GOAL OF THE EXERCISE: Counting every line in the entries below where the word "computer" occurs, report how many there are. Give only that number.

======== RECORDS SUPPLIED

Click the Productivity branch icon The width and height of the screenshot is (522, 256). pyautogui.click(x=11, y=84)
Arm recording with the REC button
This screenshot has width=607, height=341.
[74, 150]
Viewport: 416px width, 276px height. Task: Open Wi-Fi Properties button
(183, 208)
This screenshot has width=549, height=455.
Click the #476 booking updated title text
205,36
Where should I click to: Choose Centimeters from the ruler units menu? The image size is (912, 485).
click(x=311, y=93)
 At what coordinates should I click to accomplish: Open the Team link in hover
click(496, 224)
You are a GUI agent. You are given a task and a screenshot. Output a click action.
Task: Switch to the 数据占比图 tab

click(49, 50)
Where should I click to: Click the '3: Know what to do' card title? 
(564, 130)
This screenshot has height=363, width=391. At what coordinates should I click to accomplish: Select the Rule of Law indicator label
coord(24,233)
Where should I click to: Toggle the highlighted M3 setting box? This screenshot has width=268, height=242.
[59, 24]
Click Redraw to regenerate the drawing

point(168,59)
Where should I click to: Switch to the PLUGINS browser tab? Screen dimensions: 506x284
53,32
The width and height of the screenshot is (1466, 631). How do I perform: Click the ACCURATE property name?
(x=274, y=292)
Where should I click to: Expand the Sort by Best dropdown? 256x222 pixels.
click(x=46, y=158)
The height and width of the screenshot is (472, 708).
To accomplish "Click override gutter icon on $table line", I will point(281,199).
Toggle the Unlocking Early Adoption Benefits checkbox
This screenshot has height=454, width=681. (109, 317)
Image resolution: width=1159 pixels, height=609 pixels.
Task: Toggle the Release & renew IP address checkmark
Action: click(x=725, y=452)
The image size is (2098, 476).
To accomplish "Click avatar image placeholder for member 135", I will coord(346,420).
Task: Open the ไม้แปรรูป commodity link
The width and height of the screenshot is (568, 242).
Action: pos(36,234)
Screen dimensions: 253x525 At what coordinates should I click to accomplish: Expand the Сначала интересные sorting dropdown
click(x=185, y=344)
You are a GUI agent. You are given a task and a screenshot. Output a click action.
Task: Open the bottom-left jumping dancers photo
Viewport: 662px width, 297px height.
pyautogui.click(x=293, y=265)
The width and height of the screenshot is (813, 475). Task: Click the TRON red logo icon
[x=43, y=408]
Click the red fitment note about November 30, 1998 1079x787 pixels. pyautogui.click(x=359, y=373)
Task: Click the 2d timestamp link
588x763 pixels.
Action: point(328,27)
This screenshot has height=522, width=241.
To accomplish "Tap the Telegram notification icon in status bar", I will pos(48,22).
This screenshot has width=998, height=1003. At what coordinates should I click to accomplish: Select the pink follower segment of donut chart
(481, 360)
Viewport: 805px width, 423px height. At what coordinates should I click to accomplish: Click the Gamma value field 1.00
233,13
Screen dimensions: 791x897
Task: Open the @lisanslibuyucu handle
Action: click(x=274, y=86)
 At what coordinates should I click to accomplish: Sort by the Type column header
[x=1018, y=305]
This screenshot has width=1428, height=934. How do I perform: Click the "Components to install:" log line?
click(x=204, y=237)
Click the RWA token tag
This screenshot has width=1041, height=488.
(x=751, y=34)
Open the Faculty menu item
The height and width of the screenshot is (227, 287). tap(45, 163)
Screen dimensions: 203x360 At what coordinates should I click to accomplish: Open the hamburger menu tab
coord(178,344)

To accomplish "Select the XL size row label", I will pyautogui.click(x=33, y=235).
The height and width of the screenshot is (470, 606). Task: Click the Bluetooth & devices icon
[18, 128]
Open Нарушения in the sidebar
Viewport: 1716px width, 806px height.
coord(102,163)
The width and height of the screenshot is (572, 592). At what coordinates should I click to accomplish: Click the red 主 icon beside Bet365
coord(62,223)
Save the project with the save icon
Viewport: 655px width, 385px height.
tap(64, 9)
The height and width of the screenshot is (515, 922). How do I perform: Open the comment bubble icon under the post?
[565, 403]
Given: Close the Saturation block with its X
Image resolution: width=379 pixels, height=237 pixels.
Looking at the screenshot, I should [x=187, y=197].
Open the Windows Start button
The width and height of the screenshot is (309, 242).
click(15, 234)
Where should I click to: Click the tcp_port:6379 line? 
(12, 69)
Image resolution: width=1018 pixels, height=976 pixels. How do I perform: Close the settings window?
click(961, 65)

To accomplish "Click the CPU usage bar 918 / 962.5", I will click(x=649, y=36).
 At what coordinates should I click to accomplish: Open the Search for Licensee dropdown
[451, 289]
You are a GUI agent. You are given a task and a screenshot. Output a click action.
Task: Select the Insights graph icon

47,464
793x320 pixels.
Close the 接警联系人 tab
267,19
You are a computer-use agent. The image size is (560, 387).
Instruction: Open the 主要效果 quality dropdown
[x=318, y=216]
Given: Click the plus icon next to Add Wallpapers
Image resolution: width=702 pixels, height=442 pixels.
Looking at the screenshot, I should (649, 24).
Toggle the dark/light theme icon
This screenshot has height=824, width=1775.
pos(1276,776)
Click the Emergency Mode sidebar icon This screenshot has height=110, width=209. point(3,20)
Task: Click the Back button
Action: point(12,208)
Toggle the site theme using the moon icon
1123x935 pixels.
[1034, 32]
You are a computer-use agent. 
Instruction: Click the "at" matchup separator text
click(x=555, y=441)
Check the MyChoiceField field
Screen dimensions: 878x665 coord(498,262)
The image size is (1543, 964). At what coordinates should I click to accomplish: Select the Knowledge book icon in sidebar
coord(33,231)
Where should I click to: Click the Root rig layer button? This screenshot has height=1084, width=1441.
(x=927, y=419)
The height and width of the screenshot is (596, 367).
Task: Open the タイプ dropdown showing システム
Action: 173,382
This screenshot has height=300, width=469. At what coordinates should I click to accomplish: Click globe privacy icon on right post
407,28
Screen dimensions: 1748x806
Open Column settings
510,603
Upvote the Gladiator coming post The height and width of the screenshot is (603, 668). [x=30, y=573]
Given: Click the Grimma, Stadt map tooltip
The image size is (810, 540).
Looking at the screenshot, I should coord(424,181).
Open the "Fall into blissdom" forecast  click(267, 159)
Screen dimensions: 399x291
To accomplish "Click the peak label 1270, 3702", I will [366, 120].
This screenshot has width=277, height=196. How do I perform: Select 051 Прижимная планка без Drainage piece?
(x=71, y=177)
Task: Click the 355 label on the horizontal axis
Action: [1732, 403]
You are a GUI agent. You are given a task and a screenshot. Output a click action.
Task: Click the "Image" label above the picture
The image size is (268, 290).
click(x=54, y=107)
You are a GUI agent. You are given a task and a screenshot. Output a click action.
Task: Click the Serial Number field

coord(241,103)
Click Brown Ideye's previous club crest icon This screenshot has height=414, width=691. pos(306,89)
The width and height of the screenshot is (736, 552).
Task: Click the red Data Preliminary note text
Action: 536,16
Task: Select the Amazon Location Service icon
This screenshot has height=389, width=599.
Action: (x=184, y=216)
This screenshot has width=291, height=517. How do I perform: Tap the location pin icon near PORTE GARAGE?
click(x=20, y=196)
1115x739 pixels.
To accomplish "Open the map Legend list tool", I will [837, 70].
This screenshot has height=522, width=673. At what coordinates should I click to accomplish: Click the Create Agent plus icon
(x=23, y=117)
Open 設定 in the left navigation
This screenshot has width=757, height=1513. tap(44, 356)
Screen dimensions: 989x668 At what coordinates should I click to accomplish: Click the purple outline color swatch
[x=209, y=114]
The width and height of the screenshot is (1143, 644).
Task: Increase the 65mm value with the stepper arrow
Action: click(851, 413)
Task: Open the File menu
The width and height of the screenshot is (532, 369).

================

RESPONSE TO THIS EXERCISE: 2